# New Ticket Created by  NotFound 
# Please include the string:  [perl #55712]
# in the subject line of all future correspondence about this issue. 
# <URL: http://rt.perl.org/rt3/Ticket/Display.html?id=55712 >


This patch adds the functions Parrot_string_length and
Parrot_string_byte_length described in pdd28 and uses them instead of
string_length in a lot of places. Also modifies the string_length and
string_compute_strlen to give them his intended meaning, to help
transition. Also makes some cleaning in encoding related parts.

The intention is to start approaching to pdd28, and make easier later
steps in that direction.

-- 
Salu2
Index: src/oo.c
===================================================================
--- src/oo.c	(revisión: 28275)
+++ src/oo.c	(copia de trabajo)
@@ -155,7 +155,7 @@
             if (string_str_index(interp, vtable_name,
                 CONST_STRING(interp, "__"), 0) == 0) {
                 vtable_name = string_substr(interp, vtable_name, 2,
-                    string_length(interp, vtable_name) - 2, NULL, 0);
+                    Parrot_string_length(interp, vtable_name) - 2, NULL, 0);
             }
 
             VTABLE_add_vtable_override(interp, self, vtable_name, vtable_sub);
@@ -834,7 +834,7 @@
                         object, meth_str, "v");
         }
         else if (meth_str != NULL &&
-                string_length(interp, meth_str) != 0 && !default_meth) {
+                Parrot_string_byte_length(interp, meth_str) != 0 && !default_meth) {
             real_exception(interp, NULL, METH_NOT_FOUND,
                     "Class BUILD method ('%Ss') not found", meth_str);
         }
Index: src/ops/string.ops
===================================================================
--- src/ops/string.ops	(revisión: 28275)
+++ src/ops/string.ops	(copia de trabajo)
@@ -153,19 +153,11 @@
 =cut
 
 inline op length(out INT, in STR) :base_mem {
-    $1 = $2 ? string_length(interp, $2) : 0;
+    $1 = Parrot_string_length(interp, $2);
 }
 
 inline op bytelength(out INT, in STR) :base_mem {
-    UINTVAL n;
-    STRING * const s = $2;
-    if (!s)

* **Data extract**
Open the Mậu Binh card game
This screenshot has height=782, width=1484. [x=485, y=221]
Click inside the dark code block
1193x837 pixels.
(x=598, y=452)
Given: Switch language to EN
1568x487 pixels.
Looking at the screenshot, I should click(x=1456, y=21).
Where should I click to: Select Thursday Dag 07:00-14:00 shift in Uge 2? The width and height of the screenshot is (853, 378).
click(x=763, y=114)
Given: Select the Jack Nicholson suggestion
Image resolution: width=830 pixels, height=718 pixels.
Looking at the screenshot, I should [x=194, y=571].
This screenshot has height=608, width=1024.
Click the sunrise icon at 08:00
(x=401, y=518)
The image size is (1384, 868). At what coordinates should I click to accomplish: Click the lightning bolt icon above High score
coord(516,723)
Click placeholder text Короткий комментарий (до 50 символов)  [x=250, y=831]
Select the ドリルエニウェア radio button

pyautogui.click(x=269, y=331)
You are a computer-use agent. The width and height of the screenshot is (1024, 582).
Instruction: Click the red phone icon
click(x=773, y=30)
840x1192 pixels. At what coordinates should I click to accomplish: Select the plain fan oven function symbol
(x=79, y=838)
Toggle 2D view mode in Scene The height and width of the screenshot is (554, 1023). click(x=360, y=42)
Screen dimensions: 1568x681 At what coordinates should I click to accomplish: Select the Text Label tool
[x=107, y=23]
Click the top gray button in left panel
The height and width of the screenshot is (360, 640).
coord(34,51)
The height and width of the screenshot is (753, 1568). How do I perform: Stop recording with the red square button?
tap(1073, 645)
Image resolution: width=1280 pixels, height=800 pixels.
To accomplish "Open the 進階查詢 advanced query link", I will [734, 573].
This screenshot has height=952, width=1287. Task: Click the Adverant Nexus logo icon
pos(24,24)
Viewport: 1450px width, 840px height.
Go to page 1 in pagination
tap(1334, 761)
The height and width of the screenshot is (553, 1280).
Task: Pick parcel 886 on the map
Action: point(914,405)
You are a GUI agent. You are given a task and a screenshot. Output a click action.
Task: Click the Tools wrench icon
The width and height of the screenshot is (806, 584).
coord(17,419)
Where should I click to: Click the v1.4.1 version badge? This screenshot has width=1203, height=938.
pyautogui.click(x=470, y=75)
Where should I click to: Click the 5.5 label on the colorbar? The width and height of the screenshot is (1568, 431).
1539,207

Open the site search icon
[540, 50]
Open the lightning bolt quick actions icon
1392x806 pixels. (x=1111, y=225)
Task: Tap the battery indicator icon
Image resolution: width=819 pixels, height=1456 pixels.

* **Exercises**
a) According to the patch message, which design document describes the functions Parrot_string_length and Parrot_string_byte_length?
b) Rewrite the patch message from "This patch adds" to "in that direction.", replacing "pdd28" with "PDD 28" everywhere it occurs.

* **Full answers**
a) pdd28

b)
This patch adds the functions Parrot_string_length and
Parrot_string_byte_length described in PDD 28 and uses them instead of
string_length in a lot of places. Also modifies the string_length and
string_compute_strlen to give them his intended meaning, to help
transition. Also makes some cleaning in encoding related parts.

The intention is to start approaching to PDD 28, and make easier later
steps in that direction.